So according to Scripture, He is the only G-d (Deuteronomy 4:15, 35), and we’re tasked with taking any new claim, any new revelation, and to stack it up with what we were commanded in the Torah, to see if it is in harmony or not. The Jewish people have always asked themselves, “Does this teaching affirm Scripture (Deuteronomy 18:20)? Or does it deny our G-d (Deuteronomy 13:3)?”

Deuteronomy 18:22 is another test to see if a prophet is indeed legit. And as far as we’re concerned, Jesus did not meet the criteria of being the Messiah. We cannot accept the excuse of a second coming when it appears nowhere in Scripture. Based on these tests, let us turn to the Judges to demand a verdict (Deuteronomy 17:8, 9 – 2 Chronicles 19:11). We know what it is. One has to be consistent, if one is to reject their verdict, then also reject our Torah.

Regarding Jeremiah 31:31-33,

“Behold, days are coming, says Adonai, and I will form a covenant with the house of Israel and with the house of Judah, a new covenant. Not like the covenant that I formed with their forefathers on the day I took them by the hand to take them out of the land of Egypt, that they broke My covenant, although I was a lord over them, says Adonai. For this is the covenant that I will form with the house of Israel after those days, says Adonai: I will place My law in their midst and I will inscribe it upon their hearts, and I will be their G-d and they shall be My people, and no longer shall one teach his neighbor or one teach his brother, saying, ‘Know Adonai,’ for they shall all know Me from their smallest to their greatest, says Adonai, for I will forgive their iniquity and their sin I will no longer remember.”

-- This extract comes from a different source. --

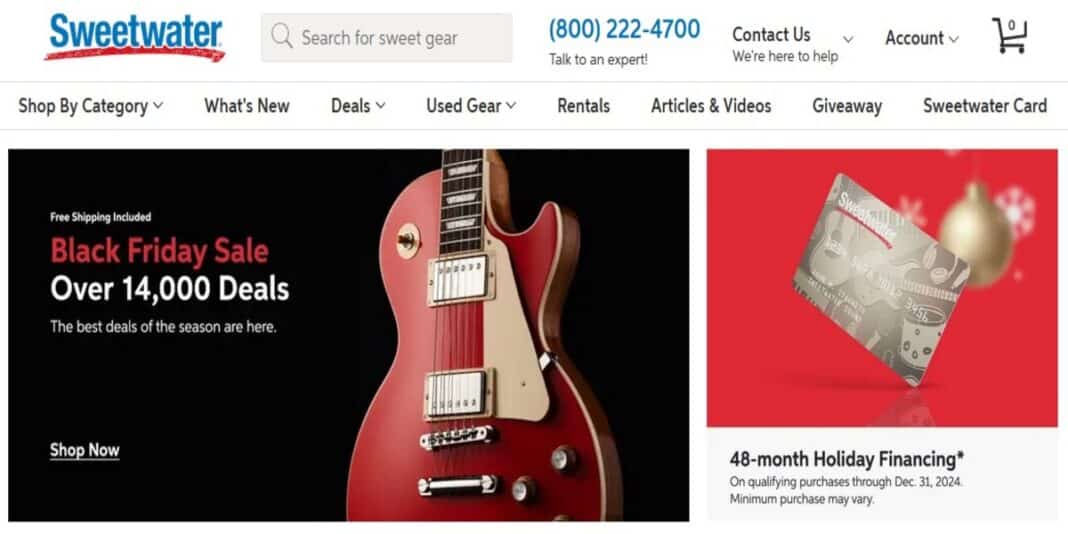This screenshot has width=1068, height=534.
Task: Expand Shop By Category menu
Action: 91,106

Since Jesus walked the earth 2,000 years ago, has any of this happened? Has all the world, Jew and Gentile alike, recognize the one G-d of Israel? If so, why are Christian Missionaries still spending billions of dollars a year on endless conversions throughout the world? Why doesn’t everyone already know G-d? Furthermore, where are the ten lost tribes as verse 33 clearly states will be unified again?